Comme je l’ai laissé entendre plus haut, c’est l’organisation d’ensemble de ce que j’ai appelé par ironie ma “petite éthique” que je m’emploie aujourd’hui à réviser. Je proposerais aujourd’hui de partir franchement du niveau normatif, celui où s’articule le sens de la norme et celui de l’être-obligé : c’est celui de l’expérience morale commune, où le rapport au permis et au défendu est à la fois une donnée de base de la vie morale et un thème permanent d’interrogation, de contestation, de révision. Ce sont ces débats internes à notre rapport à des interdits structurants qui nous amènent à chercher pour l’obligation morale, telle qu’elle s’impose au plan social, un fondement plus radical que le simple “tu dois”. Cette recherche reconduit aux analyses des Grecs portant sur le désir, la délibération pratique, la référence à des pratiques soumises à l’épreuve du temps et de l’expérience, bref à l’histoire des mœurs prise dans sa dimension communautaire.

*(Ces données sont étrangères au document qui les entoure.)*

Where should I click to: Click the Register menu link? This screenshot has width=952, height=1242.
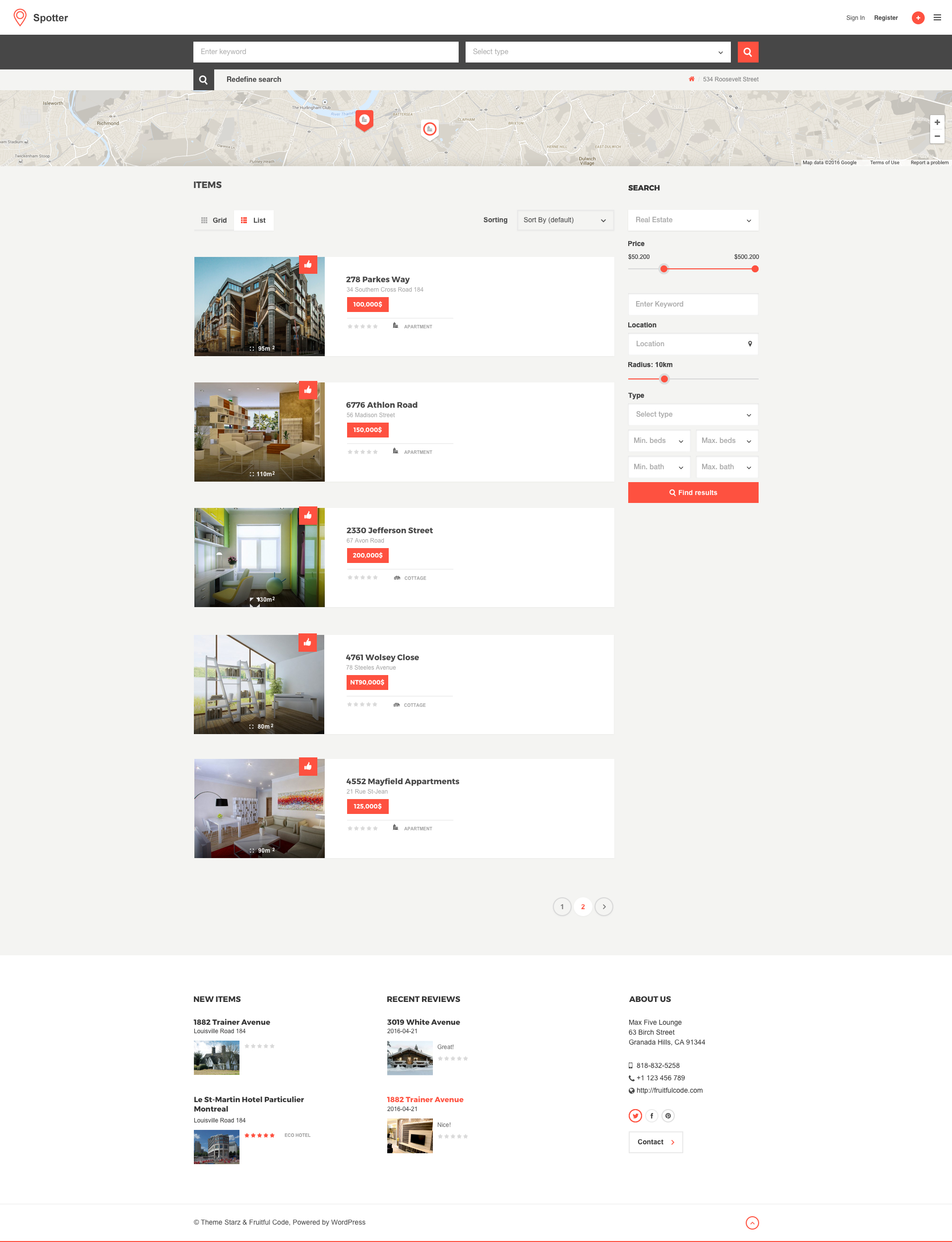pos(885,17)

Mais cette remontée aux sources éthiques de la moralité, cette référence arrière à une éthique de l’amont, ne réussirait pas à se formuler, tant les raisons de l’action sont profondément enfouies, sans la projection en avant dans des éthiques appliquées, des éthiques de l’aval où se vérifie concrètement la visée fondamentale de l’éthique de l’amont. Cette négociation entre l’éthique fondamentale et les éthiques appliquées, en passant par le crible rationnel de la norme, me paraît constituer la dynamique de la vie morale. Cette approche plus directe, moins tributaire de l’histoire de la philosophie morale, plus attentive aussi à la richesse des analyses textuelles trop hâtivement enfermées dans des catégories scolaires telles que morale téléologique et morale déontologique, préside à l’exploration des éthiques appliquées auxquelles je me consacre aujourd’hui.
IV
On me permettra de terminer par une tentative de mise en perspective de mes travaux relevant de l’anthropologie philosophique. Je reviens sur l’expression “je peux” qui m’a servi de guide dans l’exploration des grandes régions de l’expérience : langage, action, récit, imputabilité morale. Une vision philosophique d’ensemble se dégage-t-elle au terme de ce parcours ? Les chapitres explorant les confins de l’ontologie – dans la Métaphore vive, dans Temps et Récit et dans Soi-même comme un autre – sont énoncés chaque fois sur le mode interrogatif : vers quelle ontologie?
Le premier excursus, dans la ligne du “je peux”, m’a ramené à une proposition ontologique que je lis dans Metaphysique E 2 d’Aristote : “l’être se dit de multiples façons”. Or, parmi les acceptions multiples de l’être, il en est une que je privilégie, à savoir l’être comme actualité (energeia) et comme potentialité (dynamis). Ne suis-je pas en droit de placer la sorte de phénoménologie herméneutique que je pratique au plan de la description et de l’interprétation sous la figure tutélaire de l’être comme actualité et potentialité ? La problématique de l’homme agissant et souffrant, que je me permets de résumer aujourd’hui sous le vocable de l’homme capable, se donne alors comme une expression particulière au plan de l’anthropologie philosophique de cette ontologie de l’acte et de la puissance, sous le signe de la polysémie du verbe être.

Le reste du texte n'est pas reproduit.